Anne Let's take an end-of-the-year poll. Which current business miscreant committed the worst sin: Kenneth Lay, Jack Grubman, Sandy Weill, Bernie Ebbers, or the Andersen accountants? Or someone else? And would anyone care if the Nasdaq were now at 7,000?
Jim That's a rogue's gallery of choices. But the worst of the lot has to be Bernie Ebbers. For seven years, I had to listen to his bullshit about how he was the smartest telco man in the universe, only to discover that his company was one of the biggest frauds in the universe. And then I had to hear that he saw nothing and knew nothing about telco - his radical defense strategy! - and it was all some peon's fault in the CFO's position. Arrrghh! Some $9 billion in fraud and the CEO had nothing to do with it?
Kenny Lay is tougher, because during the days when Enron was run like the Lex Luthor version of a modern-day company, the CEO was Jeff Skilling. Like Ebbers, Skilling said that he didn't understand what was happening at his own company, pleading that he wasn't an accountant. I love it when the defense team asks us to believe that the smartest man in his class at Harvard Business School couldn't understand credit-derivatives transactions that he could've done in his sleep.
A different kind of prize goes to Jack "Bean Stalk" Grubman, so named because he really believed that phone companies would grow to the sky. He may be the first person ever to try to commit crimes and then say that they weren't crimes because he disclosed them! Best of luck, Jack. Keep believing in fairy tales.
Anne Speaking of fairy tales, what about the fantasy and special-effects realms of Messieurs Messier, Pittman, and Middelhoff? None of them are crooks, but they certainly were the poster boys of the glamorous CEO during the final years of the last bull market. Did they get screwed? Or did they buy into the CEO-as-rock-star glamour culture too much?
Jim When you're an entertainment exec, it's entirely possible to suspend all rigor and get away with it. That's because journalists who write about you are busy sucking up to you, partly because they have hopes of getting their (eventual) screenplay produced and partly because they want the glamour to rub off on them. For example, the fact that Edgar Bronfman was able to turn billions into millions was often obscured by his patina of glamour. The fact that this guy didn't even finish college was regarded as some sort of positive. Where I come from, it meant that he couldn't cut it. The fact that he knew nothing about finance was viewed as a benefit. I bet the guy couldn't read a spreadsheet. He lost money because he was a dope. But you won't read that anywhere.

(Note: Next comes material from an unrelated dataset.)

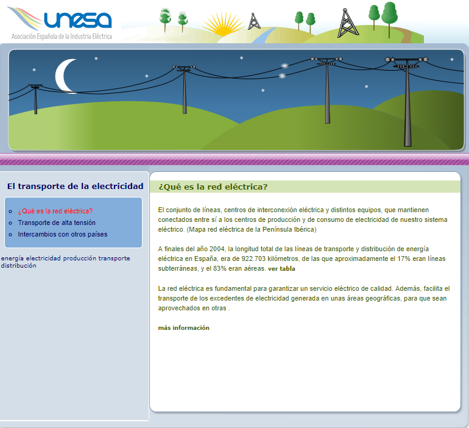Open '¿Qué es la red eléctrica?' sidebar item
The image size is (469, 428).
pyautogui.click(x=55, y=211)
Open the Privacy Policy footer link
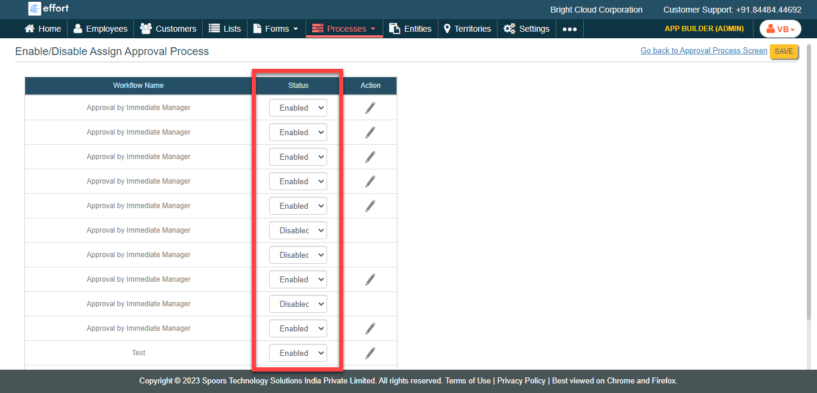This screenshot has height=393, width=817. (521, 381)
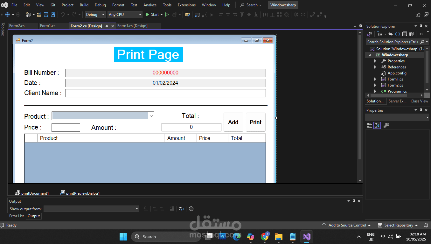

Jean-Marie Messier? He redefines wacky slapstick for the French, their own Jerry Lewis, an idiot who confused debt for equity. But he got fabulous press. Was it because he was well coiffed? To me, he was a guy who American bankers fleeced nine ways to Sunday. Yet he was taken seriously by the press. How about Tom Middelhoff? People say he was dumped because he wanted to take Bertelsmann public and the insiders didn't want to be dragged into the 21st century. Six weeks after the dumping, the insiders were talking about fast-tracking the IPO. Middelhoff's problems were a love affair with the Net long after most people soured on it, a congenital unwillingness to do homework - too nerdy - and a belief that it was impossible to overpay if you liked a property. Don't get me started on Pittman. I have rules, and one of them is that if you lie to my face, I will come back and bury you repeatedly in every forum I have. Suffice it to say, I now think of Pittman exactly as a three-card-monte player.
Anne What, if anything, will be the practical outcome from this current miasma: better movies, cheaper oil, better telco customer service, or (as I suspect) nothing? Give me something tangible. What intrigues you when you go to the mall in New Jersey? And a little further out, what do you think will trigger the next investment mania, the next bubblelike moment, and when? Oh, and by the way, how exactly did Bob Pittman lie to your face?
Jim The take-away is that we will have a lot of nerds at the top of businesses who wish only to do a good job and shut up. It's too early to say whether that will be good or bad for operations and earnings. It will certainly be less loathsome. My crystal ball is dark regarding the new products, which is why I think that tech stocks are doomed to more bog: no new applications, no new earnings.
Pittman? In an interview for TheStreet.com, the Web site I started, he told me that online advertising was booming even when it was falling off a cliff. Not only did I feel completely inadequate, but I also told people to buy America Online. Now everybody hates me, not Pittman, for liking a stock that has seen the single most dramatic decrease in advertising of any Web business I know!
Anne The late-1990s bubble was about all of us merrily telling bald-faced lies to ourselves, pretending that the emperor had clothes and that Wall Street analysts could be objective. Maybe the reform that's needed is just more candor - starting with candor about oneself to oneself.
Anne Kreamer (firstname.lastname@example.org) is a media entrepreneur and consultant in New York. Jim Cramer, markets commentator at TheStreet.com and cohost of Kudlow & Cramer on CNBC, is her column guest this month.
A version of this article appeared in the December 2002 issue of Fast Company magazine.